Rewrite the items below, replacing "share icon" with "share button" and changing nothing else. Leave the pictures out.

###

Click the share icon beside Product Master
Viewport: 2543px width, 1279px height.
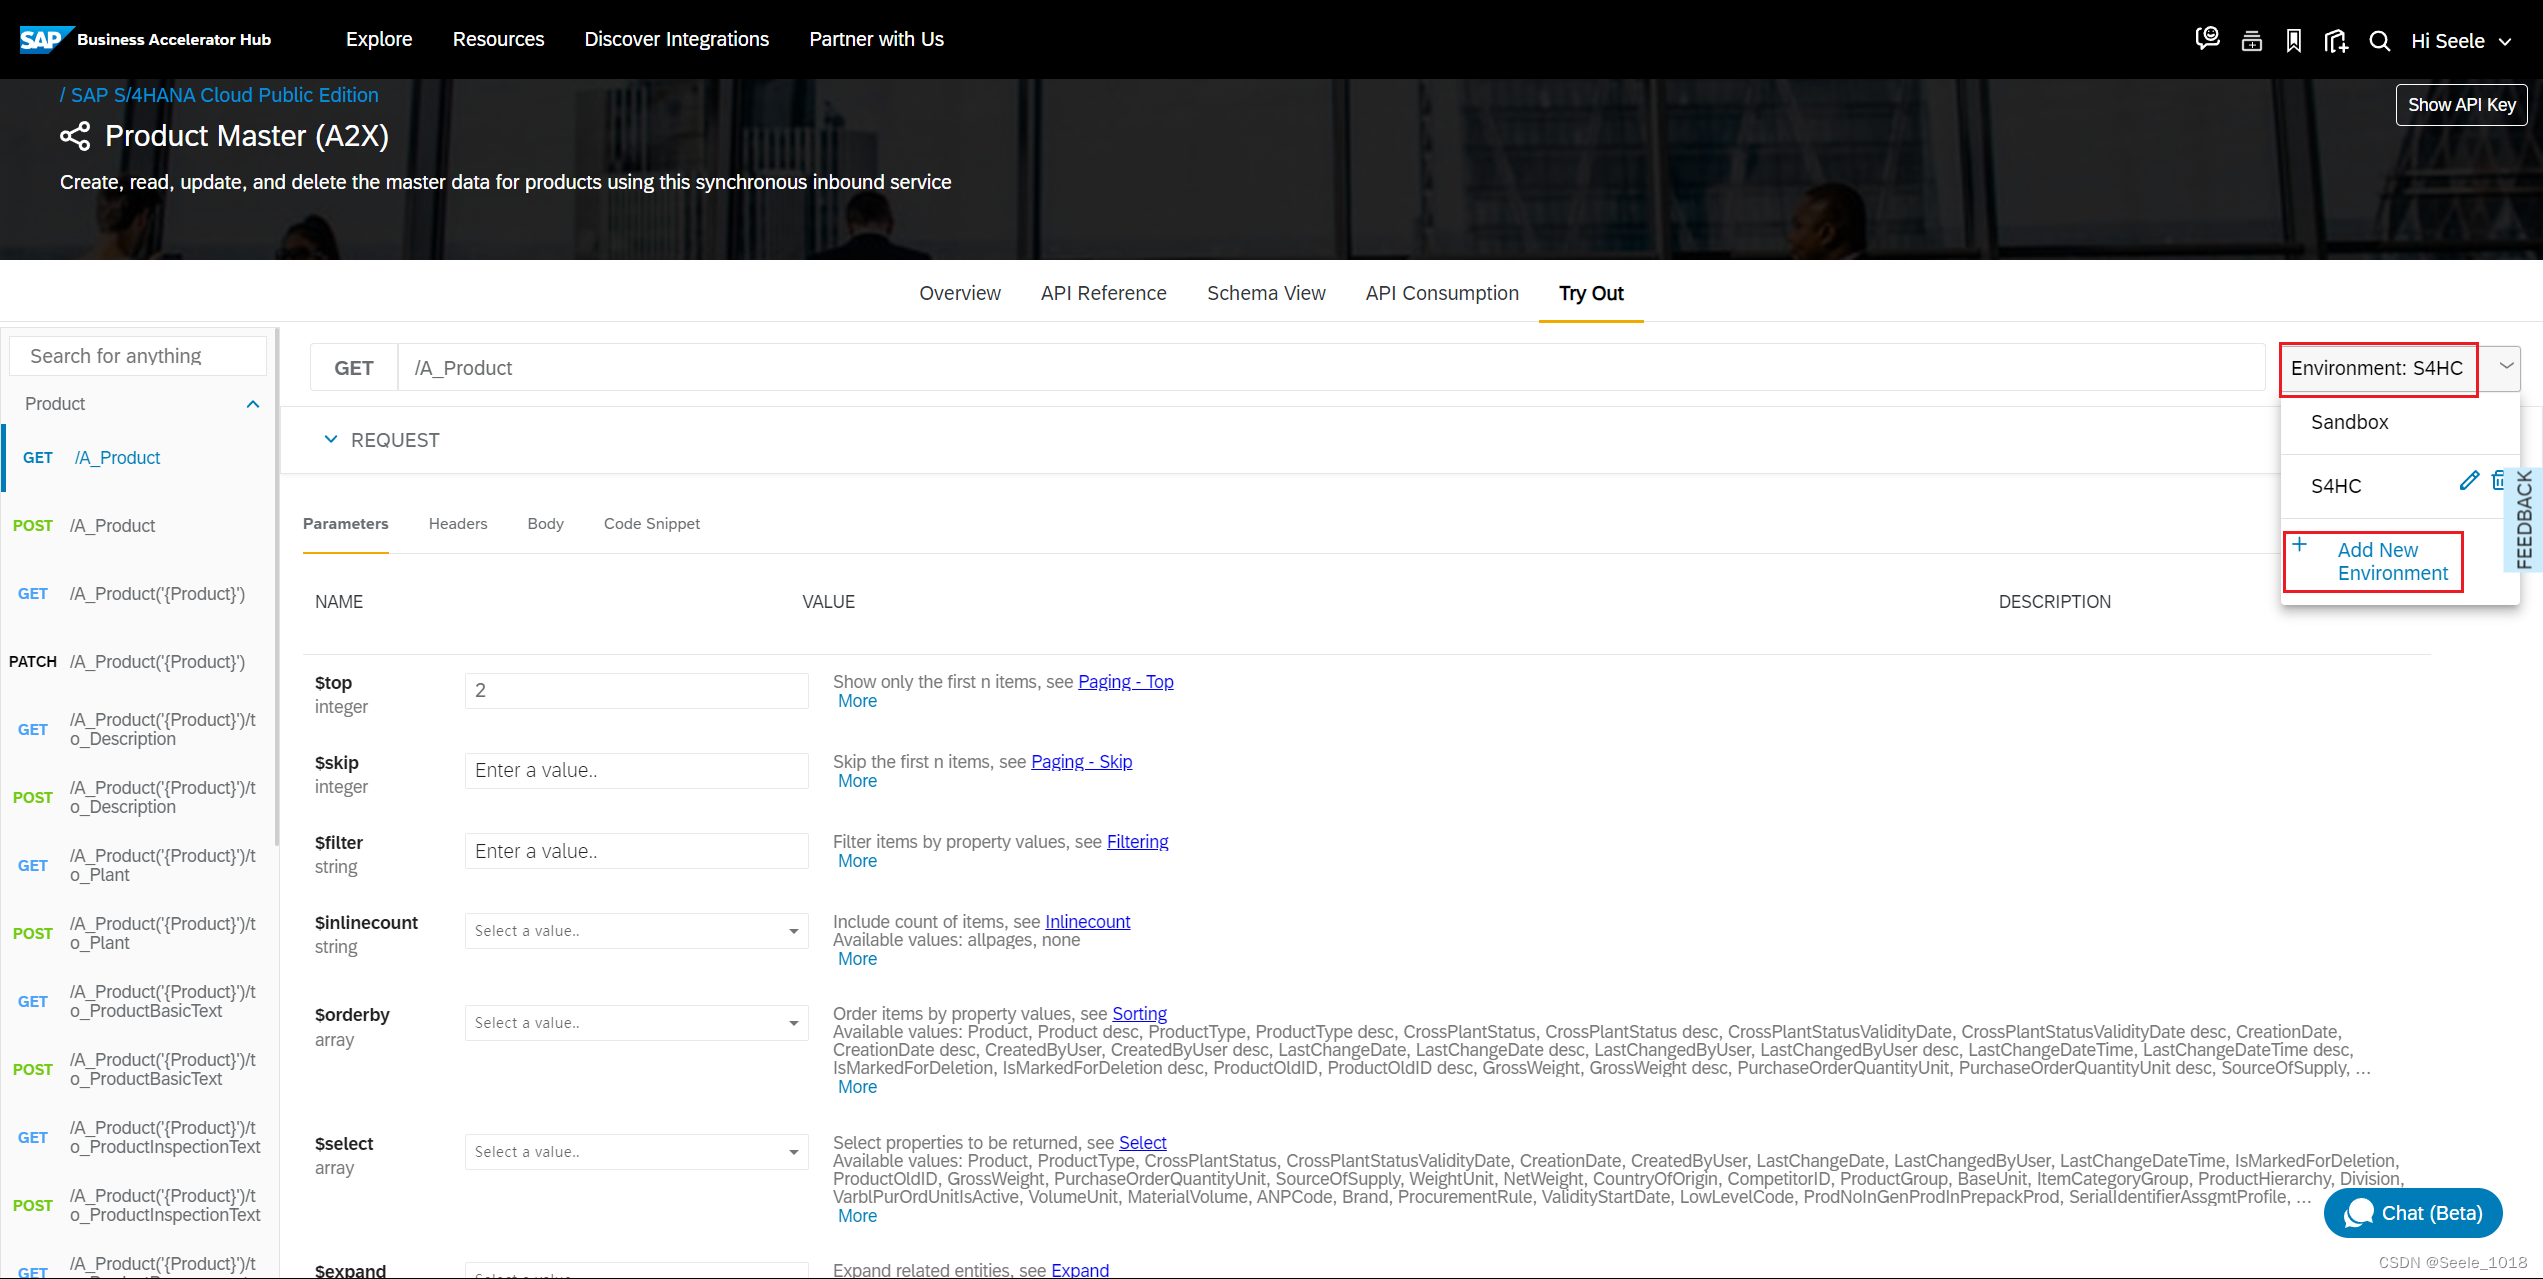point(75,136)
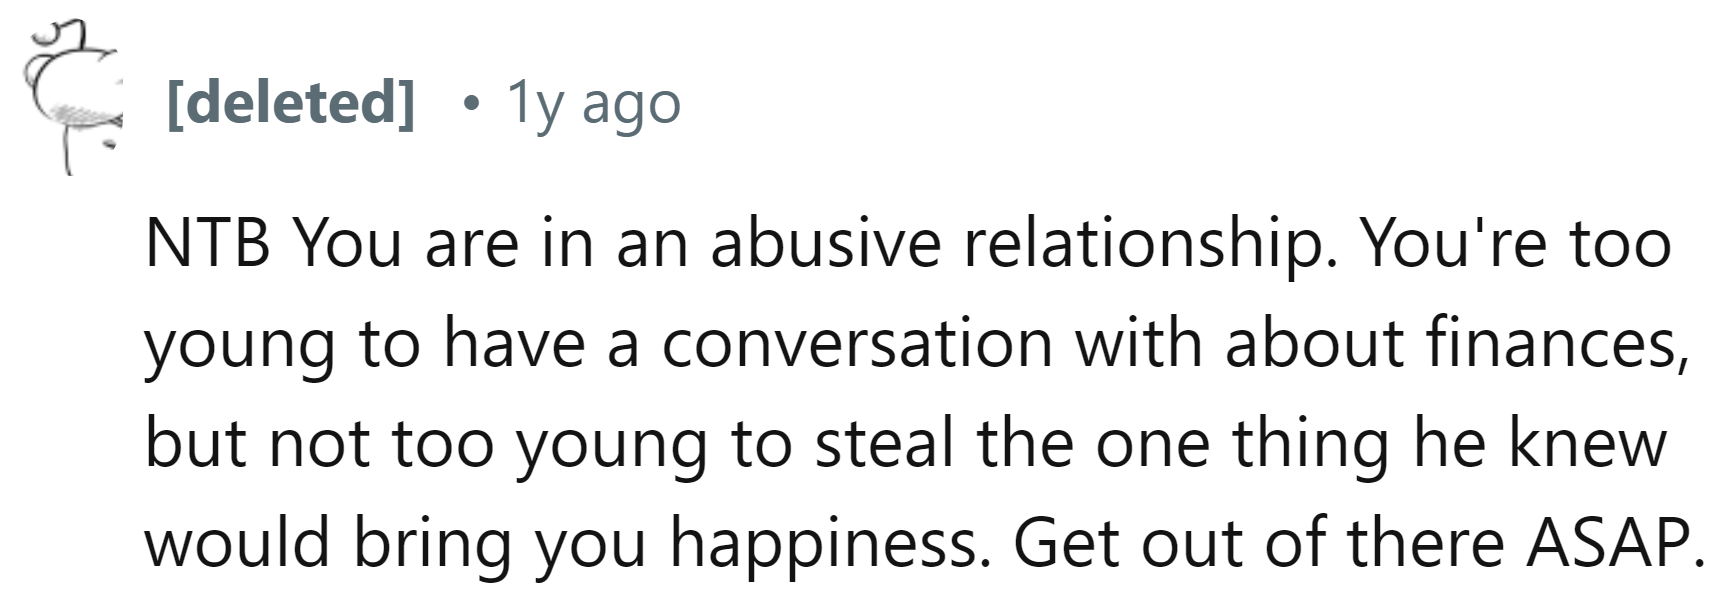Click the "1y ago" timestamp

594,102
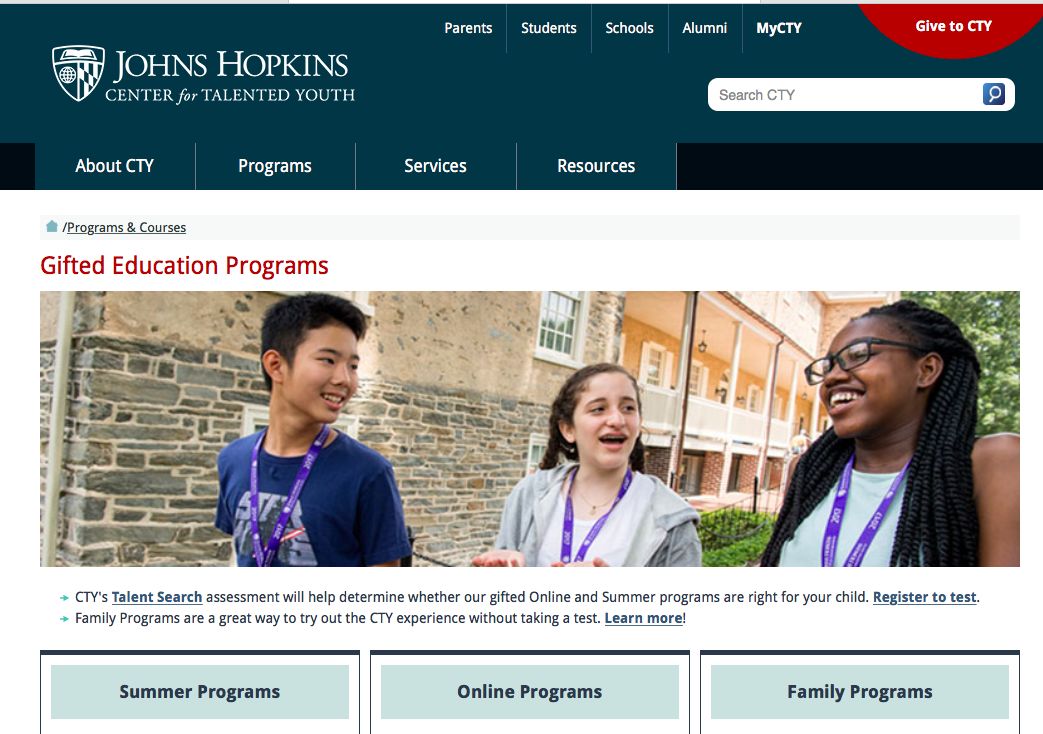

###

> [Solution to this problem]
Click the share button beside Product Master
Viewport: 2543px width, 1279px height.
point(75,136)
Click the "1y ago" timestamp

594,102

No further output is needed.